Methanol-Fired Allam Cycle: Combining Oxy-Fuel Power Cycles With Synthetic E-Fuels

Abstract

Abstract Direct-fired supercritical CO2 cycles combine oxy-combustion with supercritical CO2 to achieve high thermal efficiencies in power plants with carbon capture. The Allam cycle is a transcritical CO2 oxy-fuel cycle, named after its inventor. It achieves the highest thermal efficiencies compared to other oxy-fuel cycles, with a relatively simple configuration. Currently, most of the research and the commercial development of this cycle focuses on the use of natural gas or coal-derived syngas as a fuel, and oxygen obtained in cryogenic air separation units. Only recently, a few studies have investigated the integration of water electrolysis units that provide the oxygen for combustion. Instead, it appears that currently there are not studies about the use of biofuels or e-fuels in the Allam cycle. However, their use would allow to achieve net negative CO2 emissions and, possibly, to mitigate the issues of CO2 storage. This paper proposes and analyzes for the first time a methanol-fired Allam cycle. Methanol is produced from CO2 hydrogenation using hydrogen from an electrolyzer (e-methanol). Oxygen for methanol combustion is produced in the electrolysis unit.

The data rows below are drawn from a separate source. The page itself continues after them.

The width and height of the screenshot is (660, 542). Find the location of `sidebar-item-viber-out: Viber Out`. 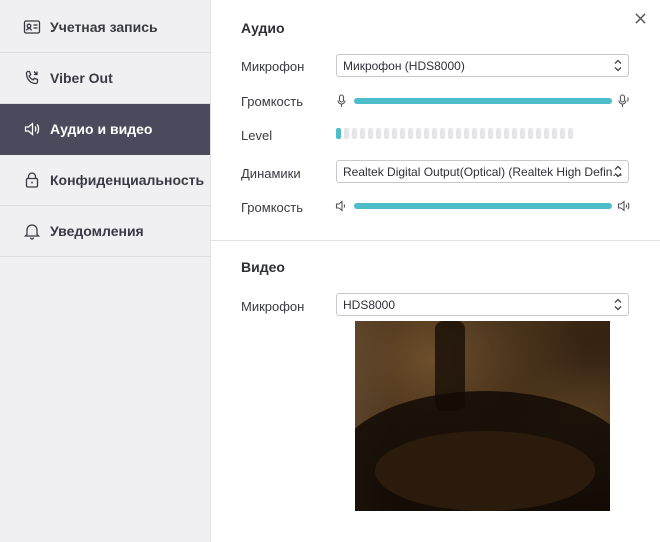

sidebar-item-viber-out: Viber Out is located at coordinates (105, 78).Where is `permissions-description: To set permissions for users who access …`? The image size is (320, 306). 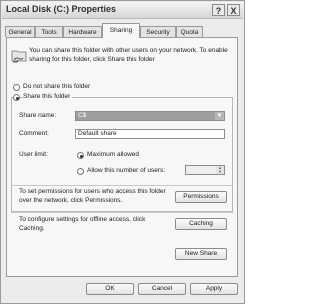 permissions-description: To set permissions for users who access … is located at coordinates (92, 196).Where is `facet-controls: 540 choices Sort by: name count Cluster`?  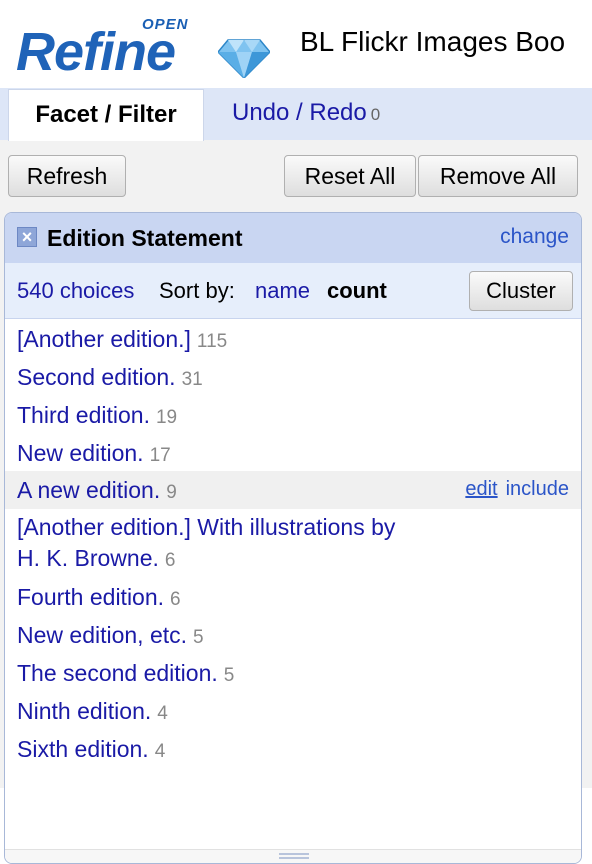
facet-controls: 540 choices Sort by: name count Cluster is located at coordinates (293, 291).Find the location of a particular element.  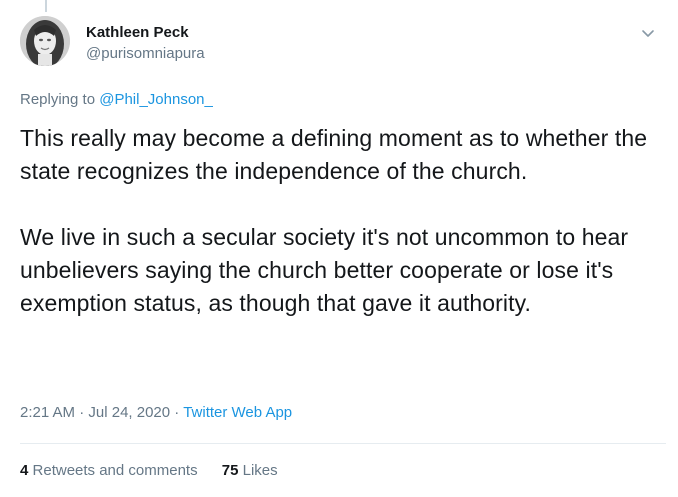

replying-to: Replying to @Phil_Johnson_ is located at coordinates (116, 100).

The methanol oxy-combustion generates a stream of flue gases composed uniquely by water vapour and CO2, being supercritical CO2 used as a combustion diluent. After turbine expansion and recuperation the water vapour is condensed and used as feed to the electrolyzer. Instead, the CO2 is partially recycled to the compressor and partially used for methanol production. The aim of the study is to evaluate the performance of the integrated system, and possibly its improvement by identifying any synergy between the Allam cycle and the methanol synthesis. Distinctive features of turbine expansion deriving from the use of methanol as a fuel are highlighted. The results show the optimum operating conditions of the overall system and the energetic and environmental performance, also in comparison with the natural gas fired Allam cycle.